Barron’s ran an important article this weekend titled “There is no Magnficent 7. There’s Simply The Magnificent One” [SUBSCRIPTION REQUIRED]. That Magnicent One – obviously – is Nvidia (NVDA) which is responsible for 1/3 of the S&P’s YTD gain through May.
But NVDA’s rise has become out of all proportion to its fundamentals and the stock will deflate sooner rather than later. At NVDA’s closing price of $131.88 on Friday, its market cap on a fully diluted basis is just shy of $3.3 trillion. According to Yahoo! Finance, analysts have NVDA earning somewhere between $2.37 and $2.83 this year. That means its P/E on current year earnings is ~50x – and these could very well be peak earnings unless you believe spending on AI infrastructure will continue at the current frenetic pace for years to come. In other words, NVDA may be trading at 60x 2025 earnings, 70x 2026 earnings, etc… So it’s even more expensive than the 50x current earnings.
As I wrote on Tuesday and Thursday, the Magnificent 7 are the only game in town, driving the major indexes higher and masking weakness among the remaining stocks in the market below the surface. At a certain point, however, there is no greater fool to buy NVDA, Apple (AAPL) or Facebook (META) at an even higher price – at which point the stock market will roll over. It will happen any day now….

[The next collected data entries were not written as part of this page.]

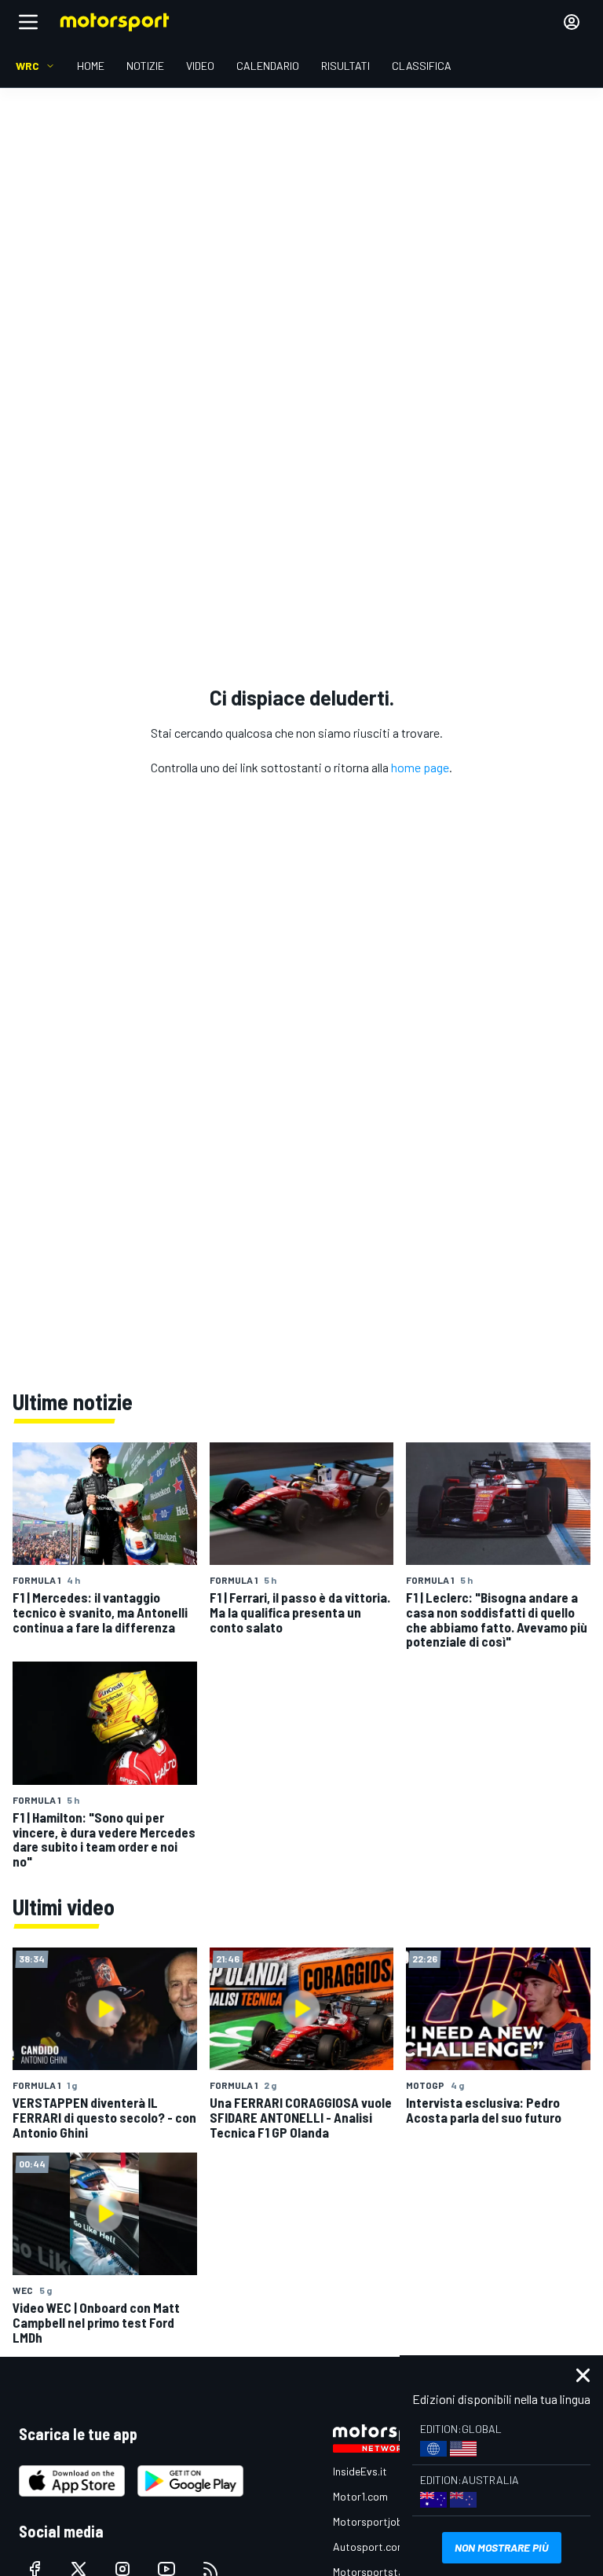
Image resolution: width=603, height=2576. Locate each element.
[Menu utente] (571, 22)
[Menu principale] (28, 22)
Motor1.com (360, 2496)
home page (420, 767)
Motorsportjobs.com (382, 2521)
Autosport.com (369, 2546)
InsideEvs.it (360, 2471)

Further, David Stockman makes the case in his book The Great Money Bubble that this isn’t any ordinary bubble. According to Stockman, this is the bubble of all bubbles that has been inflating since Greenspan stepped in after Black Monday in 1987 and assured the market that the Fed stood ready to provide liquidity as needed inaugurating The Fed Put. Since that time, easy monetary policy from Greenspan through Bernanke, Yellin and now Powell has flowed into the financial markets and real estate causing their values to massively disconnect from their underlying income streams.